Department of Epidemiology, University of North Carolina, Chapel Hill, North Carolina, USA.
Br J Sports Med. 2015 Mar;49(6):349-56. doi: 10.1136/bjsports-2014-093466. Epub 2014 Sep 16.
Hamstring injury is a prevalent muscle injury in sports. Inconclusive evidence exists for eccentric hamstring strengthening to prevent hamstring injuries. One reason for this discrepancy may be the influence intervention non-compliance has on individual study estimates, and therefore pooled estimates.
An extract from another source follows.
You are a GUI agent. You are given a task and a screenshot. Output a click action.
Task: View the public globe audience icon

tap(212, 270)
This systematic review aims to determine the effect of eccentric hamstring strengthening on the risk of hamstring injury and quantitatively explores the impact of intervention non-compliance on the precision, heterogeneity and strength of pooled estimates.
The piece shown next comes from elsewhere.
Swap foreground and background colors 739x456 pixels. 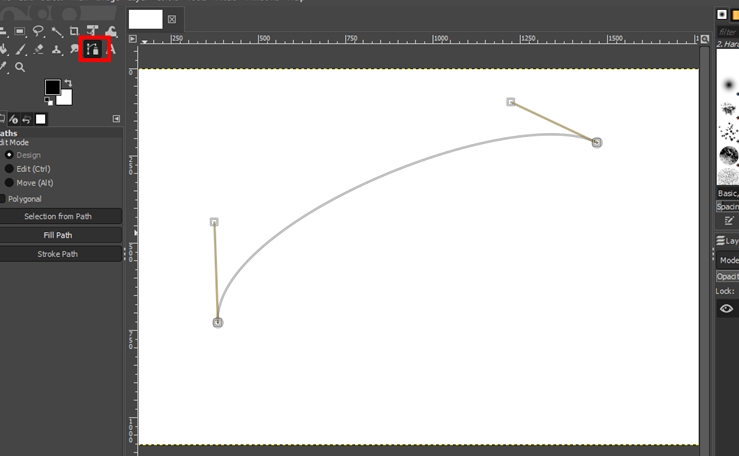[x=67, y=83]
A computer-assisted literature search of Medline, CINAHL, Cochrane, EMBASE, AMED, SportDiscus and PEDro databases was conducted with keywords related to eccentric strengthening and hamstring injury. The search was conducted from the end of a previous comprehensive review forward (1 December 2008 to 31 December 2013). Random-effects models were used for both main effects and a sensitivity analysis. Pooled estimate precision was measured with a confidence limit ratio (confidence limit ratio (CLR); upper limit divided by the lower limit) and heterogeneity was assessed with I(2), Cochrane's-Q and τ(2). A protocol was not registered for this review.
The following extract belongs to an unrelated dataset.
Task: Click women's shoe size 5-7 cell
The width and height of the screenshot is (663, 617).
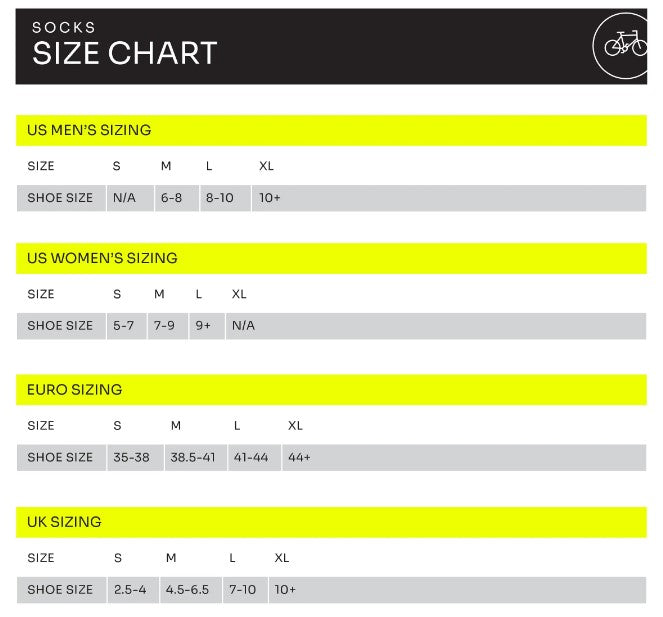Action: (123, 326)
Four out of 349 studies met the inclusion criteria. In main effects analysis, eccentric hamstring training did not reduce the risk of hamstring injury (risk ratio [RR]=0.59 ((95% CI 0.24 to 1.44)). This estimate was imprecise (CLR=6.0) with significant heterogeneity (p value 0.02, 69.6% variation and t(2)=0.57). Subjects compliant with eccentric strengthening had a significant (RR=0.35 ((95% CI 0.23 to 0.55)) reduction in hamstring injuries. This estimate was precise (CLR=2.4) and homogenous (p value=0.38, 2.8% variation and t(2)=0.007).
The null-biased effect in using intent-to-treat methods from intervention non-compliance has a substantial impact on the precision, heterogeneity and the direction and strength of pooled estimates. Eccentric strengthening, with good compliance, appears to be successful in prevention of hamstring injury.
腘绳肌损伤是运动中一种常见的肌肉损伤。在离心性腘绳肌强化预防腘绳肌损伤方面,证据尚不明确。造成这种差异的一个原因可能是干预措施不依从性对个体研究估计值以及汇总估计值的影响。
本系统评价旨在确定离心性腘绳肌强化对腘绳肌损伤风险的影响,并定量探讨干预措施不依从性对汇总估计值的精确性、异质性和强度的影响。
使用与离心性强化和腘绳肌损伤相关的关键词,对 Medline、CINAHL、Cochrane、EMBASE、AMED、SportDiscus 和 PEDro 数据库进行计算机辅助文献检索。检索时间为上一次全面综述结束后向前(2008 年 12 月 1 日至 2013 年 12 月 31 日)。主要效应和敏感性分析均采用随机效应模型。用置信限比(置信限比(CLR);上限除以下限)来衡量汇总估计值的精确性,用 I²、Cochrane's-Q 和 τ²来评估异质性。本研究未对综述进行方案注册。
349 项研究中,有 4 项符合纳入标准。在主要效应分析中,离心性腘绳肌训练并不能降低腘绳肌损伤的风险(风险比 [RR]=0.59(95% CI 0.24 至 1.44))。该估计值不精确(CLR=6.0),且存在显著异质性(p 值 0.02,69.6%的变异和 t²=0.57)。依从性良好的受试者,腘绳肌损伤的发生率显著降低(RR=0.35(95% CI 0.23 至 0.55))。该估计值精确(CLR=2.4)且同质(p 值=0.38,2.8%的变异和 t²=0.007)。
由于干预措施不依从性导致意向治疗方法产生的无偏倚效应,对汇总估计值的精确性、异质性以及方向和强度都有很大的影响。依从性良好的离心性腘绳肌强化似乎能成功预防腘绳肌损伤。